Short problem: Reproduce the lines starting at the one containing "Task: Click the step 3 circle indicator" and ending at the one containing "point(57,40)" with "Toggle" changed to "Switch" and nothing else altered.
--- BEGIN Task inputs ---
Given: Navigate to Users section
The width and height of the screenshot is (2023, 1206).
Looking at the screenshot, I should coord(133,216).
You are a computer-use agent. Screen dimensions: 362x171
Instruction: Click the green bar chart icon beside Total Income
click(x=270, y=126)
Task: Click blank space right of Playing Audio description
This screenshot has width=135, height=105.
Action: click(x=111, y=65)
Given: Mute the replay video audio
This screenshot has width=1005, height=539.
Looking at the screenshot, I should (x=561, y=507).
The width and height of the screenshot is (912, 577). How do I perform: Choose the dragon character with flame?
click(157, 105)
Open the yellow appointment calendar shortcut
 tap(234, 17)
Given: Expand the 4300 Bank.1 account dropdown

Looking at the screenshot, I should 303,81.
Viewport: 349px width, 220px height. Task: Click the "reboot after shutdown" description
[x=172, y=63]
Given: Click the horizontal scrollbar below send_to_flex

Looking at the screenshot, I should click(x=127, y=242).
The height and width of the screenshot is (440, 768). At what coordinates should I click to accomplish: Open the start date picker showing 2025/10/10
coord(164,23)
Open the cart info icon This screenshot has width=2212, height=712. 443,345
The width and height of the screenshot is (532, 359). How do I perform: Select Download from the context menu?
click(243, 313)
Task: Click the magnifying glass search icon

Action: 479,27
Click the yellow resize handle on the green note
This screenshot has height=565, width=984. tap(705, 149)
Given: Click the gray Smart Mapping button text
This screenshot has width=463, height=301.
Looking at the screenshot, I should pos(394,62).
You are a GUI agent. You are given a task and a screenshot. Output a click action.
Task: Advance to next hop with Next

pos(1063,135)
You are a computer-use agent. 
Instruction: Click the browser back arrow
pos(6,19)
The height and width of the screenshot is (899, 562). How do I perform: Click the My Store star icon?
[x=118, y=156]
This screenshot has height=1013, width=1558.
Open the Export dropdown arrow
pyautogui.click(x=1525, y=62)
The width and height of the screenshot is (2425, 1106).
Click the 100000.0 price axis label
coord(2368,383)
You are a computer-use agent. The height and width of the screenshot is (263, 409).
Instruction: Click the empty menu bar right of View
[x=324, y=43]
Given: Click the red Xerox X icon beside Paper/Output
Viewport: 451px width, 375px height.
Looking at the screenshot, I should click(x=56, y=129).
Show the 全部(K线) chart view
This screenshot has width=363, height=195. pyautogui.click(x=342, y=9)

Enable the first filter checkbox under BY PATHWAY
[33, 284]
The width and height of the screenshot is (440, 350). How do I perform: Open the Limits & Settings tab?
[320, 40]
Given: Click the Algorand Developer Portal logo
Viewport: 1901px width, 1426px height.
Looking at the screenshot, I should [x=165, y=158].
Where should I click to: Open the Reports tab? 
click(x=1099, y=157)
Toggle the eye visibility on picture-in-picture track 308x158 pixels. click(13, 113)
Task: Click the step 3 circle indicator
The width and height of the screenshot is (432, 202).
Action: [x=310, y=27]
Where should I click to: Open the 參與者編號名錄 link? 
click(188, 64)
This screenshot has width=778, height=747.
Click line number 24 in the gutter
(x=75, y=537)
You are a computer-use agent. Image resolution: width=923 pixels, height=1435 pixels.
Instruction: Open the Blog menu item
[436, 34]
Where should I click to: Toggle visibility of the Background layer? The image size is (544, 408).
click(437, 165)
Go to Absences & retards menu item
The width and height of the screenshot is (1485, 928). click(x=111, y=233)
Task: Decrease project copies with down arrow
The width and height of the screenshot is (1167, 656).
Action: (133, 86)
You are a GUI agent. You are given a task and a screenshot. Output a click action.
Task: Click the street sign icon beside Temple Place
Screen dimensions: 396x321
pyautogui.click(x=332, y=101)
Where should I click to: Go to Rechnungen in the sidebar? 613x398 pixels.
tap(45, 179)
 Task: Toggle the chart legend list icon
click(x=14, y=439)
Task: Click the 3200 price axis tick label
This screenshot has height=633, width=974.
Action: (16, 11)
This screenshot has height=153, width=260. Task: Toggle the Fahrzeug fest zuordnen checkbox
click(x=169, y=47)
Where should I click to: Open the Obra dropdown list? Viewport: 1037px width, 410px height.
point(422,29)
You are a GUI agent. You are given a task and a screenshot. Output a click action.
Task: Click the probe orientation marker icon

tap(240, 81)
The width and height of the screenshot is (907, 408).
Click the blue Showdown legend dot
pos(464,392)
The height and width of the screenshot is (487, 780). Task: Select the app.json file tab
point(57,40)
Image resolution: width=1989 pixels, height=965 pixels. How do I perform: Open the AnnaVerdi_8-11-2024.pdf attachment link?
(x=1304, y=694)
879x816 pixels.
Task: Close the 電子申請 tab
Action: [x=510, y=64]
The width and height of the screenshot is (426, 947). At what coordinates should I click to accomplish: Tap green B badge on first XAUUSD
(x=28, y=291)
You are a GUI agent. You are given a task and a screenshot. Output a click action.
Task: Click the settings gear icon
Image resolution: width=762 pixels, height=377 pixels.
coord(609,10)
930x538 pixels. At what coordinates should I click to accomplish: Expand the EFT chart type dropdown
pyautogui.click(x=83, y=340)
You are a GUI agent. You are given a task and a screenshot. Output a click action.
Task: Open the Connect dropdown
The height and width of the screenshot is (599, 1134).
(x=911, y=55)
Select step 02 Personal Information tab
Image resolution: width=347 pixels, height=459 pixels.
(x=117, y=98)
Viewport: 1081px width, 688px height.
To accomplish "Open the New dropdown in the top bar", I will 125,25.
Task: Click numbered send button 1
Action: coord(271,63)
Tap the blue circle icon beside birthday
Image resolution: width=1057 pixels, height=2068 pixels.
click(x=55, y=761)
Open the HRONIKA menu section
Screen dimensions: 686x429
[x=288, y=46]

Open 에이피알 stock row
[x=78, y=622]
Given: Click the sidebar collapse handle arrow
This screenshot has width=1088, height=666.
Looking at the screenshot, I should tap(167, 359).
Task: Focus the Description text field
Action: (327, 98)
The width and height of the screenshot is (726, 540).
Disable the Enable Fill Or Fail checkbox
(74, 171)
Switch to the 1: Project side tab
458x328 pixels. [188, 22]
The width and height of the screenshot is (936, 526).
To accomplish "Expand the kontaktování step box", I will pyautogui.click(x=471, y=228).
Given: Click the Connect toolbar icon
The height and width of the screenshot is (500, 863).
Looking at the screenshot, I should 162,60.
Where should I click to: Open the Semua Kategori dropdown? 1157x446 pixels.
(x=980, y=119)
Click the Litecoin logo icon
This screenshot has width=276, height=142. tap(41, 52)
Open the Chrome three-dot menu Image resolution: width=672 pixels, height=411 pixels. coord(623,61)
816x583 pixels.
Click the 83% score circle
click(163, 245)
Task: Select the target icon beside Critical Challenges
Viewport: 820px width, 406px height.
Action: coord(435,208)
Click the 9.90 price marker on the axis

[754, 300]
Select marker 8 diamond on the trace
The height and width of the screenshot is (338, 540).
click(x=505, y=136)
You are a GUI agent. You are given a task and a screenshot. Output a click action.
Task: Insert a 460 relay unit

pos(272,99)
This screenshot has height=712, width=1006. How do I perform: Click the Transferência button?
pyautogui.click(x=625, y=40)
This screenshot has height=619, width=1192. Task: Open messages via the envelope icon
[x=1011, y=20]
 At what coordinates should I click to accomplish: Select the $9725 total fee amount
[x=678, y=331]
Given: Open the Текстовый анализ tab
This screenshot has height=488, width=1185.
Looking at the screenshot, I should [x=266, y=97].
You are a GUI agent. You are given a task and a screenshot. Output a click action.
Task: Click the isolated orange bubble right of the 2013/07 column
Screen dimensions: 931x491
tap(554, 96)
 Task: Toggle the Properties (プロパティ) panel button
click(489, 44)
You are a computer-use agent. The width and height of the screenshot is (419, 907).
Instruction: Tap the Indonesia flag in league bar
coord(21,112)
--- END Task inputs ---
Output of the exercise:
Task: Click the step 3 circle indicator
The width and height of the screenshot is (432, 202).
Action: [x=310, y=27]
Where should I click to: Open the 參與者編號名錄 link? 
click(188, 64)
This screenshot has width=778, height=747.
Click line number 24 in the gutter
(x=75, y=537)
You are a computer-use agent. Image resolution: width=923 pixels, height=1435 pixels.
Instruction: Open the Blog menu item
[436, 34]
Where should I click to: Switch visibility of the Background layer? The image size is (544, 408).
click(437, 165)
Go to Absences & retards menu item
The width and height of the screenshot is (1485, 928). click(x=111, y=233)
Task: Decrease project copies with down arrow
The width and height of the screenshot is (1167, 656).
Action: (133, 86)
You are a GUI agent. You are given a task and a screenshot. Output a click action.
Task: Click the street sign icon beside Temple Place
Screen dimensions: 396x321
pyautogui.click(x=332, y=101)
Where should I click to: Go to Rechnungen in the sidebar? 613x398 pixels.
tap(45, 179)
 Task: Switch the chart legend list icon
click(x=14, y=439)
Task: Click the 3200 price axis tick label
This screenshot has height=633, width=974.
Action: (16, 11)
This screenshot has height=153, width=260. Task: Switch the Fahrzeug fest zuordnen checkbox
click(x=169, y=47)
Where should I click to: Open the Obra dropdown list? Viewport: 1037px width, 410px height.
point(422,29)
You are a GUI agent. You are given a task and a screenshot. Output a click action.
Task: Click the probe orientation marker icon

tap(240, 81)
The width and height of the screenshot is (907, 408).
Click the blue Showdown legend dot
pos(464,392)
The height and width of the screenshot is (487, 780). Task: Select the app.json file tab
point(57,40)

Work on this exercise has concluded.